**Task brief**
Determine how many lines in the entries below include the word "will", and reply with that number alone.
───── Material for the task ─────
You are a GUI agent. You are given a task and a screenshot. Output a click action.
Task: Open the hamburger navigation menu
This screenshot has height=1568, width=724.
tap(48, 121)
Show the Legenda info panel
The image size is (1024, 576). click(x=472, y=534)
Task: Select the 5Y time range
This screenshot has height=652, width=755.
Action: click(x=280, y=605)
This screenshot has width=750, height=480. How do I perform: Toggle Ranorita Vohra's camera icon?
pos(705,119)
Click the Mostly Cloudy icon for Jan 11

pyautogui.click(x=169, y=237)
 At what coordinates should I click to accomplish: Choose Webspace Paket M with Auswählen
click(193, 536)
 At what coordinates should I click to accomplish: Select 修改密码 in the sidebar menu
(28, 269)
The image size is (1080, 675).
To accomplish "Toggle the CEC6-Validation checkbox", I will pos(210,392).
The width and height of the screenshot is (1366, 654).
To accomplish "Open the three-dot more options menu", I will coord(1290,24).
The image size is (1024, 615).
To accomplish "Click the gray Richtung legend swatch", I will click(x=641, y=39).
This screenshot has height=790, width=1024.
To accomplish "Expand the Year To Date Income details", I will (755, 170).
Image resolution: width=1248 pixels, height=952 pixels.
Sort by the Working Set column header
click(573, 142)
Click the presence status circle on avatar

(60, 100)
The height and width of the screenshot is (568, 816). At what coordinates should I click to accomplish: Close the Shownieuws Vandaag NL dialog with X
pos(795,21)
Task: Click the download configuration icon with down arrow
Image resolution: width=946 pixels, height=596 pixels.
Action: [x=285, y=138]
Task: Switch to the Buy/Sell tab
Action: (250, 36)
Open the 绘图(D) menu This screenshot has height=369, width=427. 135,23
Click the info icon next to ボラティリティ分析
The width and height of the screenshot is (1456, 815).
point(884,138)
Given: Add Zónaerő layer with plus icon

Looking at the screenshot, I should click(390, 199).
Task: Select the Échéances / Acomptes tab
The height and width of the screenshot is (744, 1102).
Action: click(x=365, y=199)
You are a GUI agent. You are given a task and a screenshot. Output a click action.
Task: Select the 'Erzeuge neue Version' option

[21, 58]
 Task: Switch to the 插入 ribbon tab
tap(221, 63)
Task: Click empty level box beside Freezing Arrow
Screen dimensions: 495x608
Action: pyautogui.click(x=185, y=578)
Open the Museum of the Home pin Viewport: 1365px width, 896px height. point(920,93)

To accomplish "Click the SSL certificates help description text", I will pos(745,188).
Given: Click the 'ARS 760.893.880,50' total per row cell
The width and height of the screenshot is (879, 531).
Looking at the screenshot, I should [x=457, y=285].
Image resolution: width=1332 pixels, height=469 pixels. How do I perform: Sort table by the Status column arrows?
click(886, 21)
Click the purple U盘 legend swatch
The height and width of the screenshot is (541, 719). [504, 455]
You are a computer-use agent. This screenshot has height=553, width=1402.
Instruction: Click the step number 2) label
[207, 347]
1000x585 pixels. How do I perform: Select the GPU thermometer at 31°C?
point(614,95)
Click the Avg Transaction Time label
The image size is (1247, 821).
─────
**Answer to the problem**
5